▶ [PEDIDO ESCRITO] Renomeie "Send to a friend" para "Share with a friend" em toda a lista e reproduza o resto sem nenhuma alteração.

▶ [DADOS DO EXERCÍCIO]

######

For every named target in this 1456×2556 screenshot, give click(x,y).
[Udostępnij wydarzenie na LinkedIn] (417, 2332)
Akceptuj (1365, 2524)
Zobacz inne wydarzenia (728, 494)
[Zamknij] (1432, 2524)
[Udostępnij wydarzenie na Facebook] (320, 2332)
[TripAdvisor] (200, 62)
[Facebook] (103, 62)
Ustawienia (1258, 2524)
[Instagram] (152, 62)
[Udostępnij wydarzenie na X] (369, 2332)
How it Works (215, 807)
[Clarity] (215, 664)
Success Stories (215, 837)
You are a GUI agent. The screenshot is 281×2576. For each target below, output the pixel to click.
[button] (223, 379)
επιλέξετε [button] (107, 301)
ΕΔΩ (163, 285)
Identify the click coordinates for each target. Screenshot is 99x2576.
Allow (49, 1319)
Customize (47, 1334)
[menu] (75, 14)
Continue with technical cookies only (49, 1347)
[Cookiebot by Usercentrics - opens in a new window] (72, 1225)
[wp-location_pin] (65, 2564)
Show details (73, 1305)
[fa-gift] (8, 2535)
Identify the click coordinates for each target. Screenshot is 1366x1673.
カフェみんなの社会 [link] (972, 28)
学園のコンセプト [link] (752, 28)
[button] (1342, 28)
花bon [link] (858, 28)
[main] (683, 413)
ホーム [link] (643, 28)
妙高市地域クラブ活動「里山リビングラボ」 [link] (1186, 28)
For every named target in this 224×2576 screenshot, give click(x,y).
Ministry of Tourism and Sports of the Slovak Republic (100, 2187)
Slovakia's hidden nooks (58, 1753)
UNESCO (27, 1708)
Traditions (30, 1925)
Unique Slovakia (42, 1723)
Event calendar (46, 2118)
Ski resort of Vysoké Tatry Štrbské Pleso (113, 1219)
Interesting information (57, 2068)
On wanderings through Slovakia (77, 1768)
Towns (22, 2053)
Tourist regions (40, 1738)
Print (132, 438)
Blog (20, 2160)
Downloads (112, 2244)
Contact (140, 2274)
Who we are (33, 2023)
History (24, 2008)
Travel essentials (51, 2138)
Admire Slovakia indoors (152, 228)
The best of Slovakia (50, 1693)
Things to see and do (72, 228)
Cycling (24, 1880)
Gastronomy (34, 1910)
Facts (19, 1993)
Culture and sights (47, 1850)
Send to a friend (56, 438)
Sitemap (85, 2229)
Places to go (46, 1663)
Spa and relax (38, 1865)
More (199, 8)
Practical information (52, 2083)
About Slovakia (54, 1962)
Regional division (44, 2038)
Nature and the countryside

######

▶ [RESPOSTA]
For every named target in this 1456×2556 screenshot, give click(x,y).
[Udostępnij wydarzenie na LinkedIn] (417, 2332)
Akceptuj (1365, 2524)
Zobacz inne wydarzenia (728, 494)
[Zamknij] (1432, 2524)
[Udostępnij wydarzenie na Facebook] (320, 2332)
[TripAdvisor] (200, 62)
[Facebook] (103, 62)
Ustawienia (1258, 2524)
[Instagram] (152, 62)
[Udostępnij wydarzenie na X] (369, 2332)
How it Works (215, 807)
[Clarity] (215, 664)
Success Stories (215, 837)
You are a GUI agent. The screenshot is 281×2576. For each target below, output the pixel to click.
[button] (223, 379)
επιλέξετε [button] (107, 301)
ΕΔΩ (163, 285)
Identify the click coordinates for each target. Screenshot is 99x2576.
Allow (49, 1319)
Customize (47, 1334)
[menu] (75, 14)
Continue with technical cookies only (49, 1347)
[Cookiebot by Usercentrics - opens in a new window] (72, 1225)
[wp-location_pin] (65, 2564)
Show details (73, 1305)
[fa-gift] (8, 2535)
Identify the click coordinates for each target. Screenshot is 1366x1673.
カフェみんなの社会 [link] (972, 28)
学園のコンセプト [link] (752, 28)
[button] (1342, 28)
花bon [link] (858, 28)
[main] (683, 413)
ホーム [link] (643, 28)
妙高市地域クラブ活動「里山リビングラボ」 [link] (1186, 28)
For every named target in this 224×2576 screenshot, give click(x,y).
Ministry of Tourism and Sports of the Slovak Republic (100, 2187)
Slovakia's hidden nooks (58, 1753)
UNESCO (27, 1708)
Traditions (30, 1925)
Unique Slovakia (42, 1723)
Event calendar (46, 2118)
Ski resort of Vysoké Tatry Štrbské Pleso (113, 1219)
Interesting information (57, 2068)
On wanderings through Slovakia (77, 1768)
Towns (22, 2053)
Tourist regions (40, 1738)
Print (132, 438)
Blog (20, 2160)
Downloads (112, 2244)
Contact (140, 2274)
Who we are (33, 2023)
History (24, 2008)
Travel essentials (51, 2138)
Admire Slovakia indoors (152, 228)
The best of Slovakia (50, 1693)
Things to see and do (72, 228)
Cycling (24, 1880)
Gastronomy (34, 1910)
Facts (19, 1993)
Culture and sights (47, 1850)
Share with a friend (56, 438)
Sitemap (85, 2229)
Places to go (46, 1663)
Spa and relax (38, 1865)
More (199, 8)
Practical information (52, 2083)
About Slovakia (54, 1962)
Regional division (44, 2038)
Nature and the countryside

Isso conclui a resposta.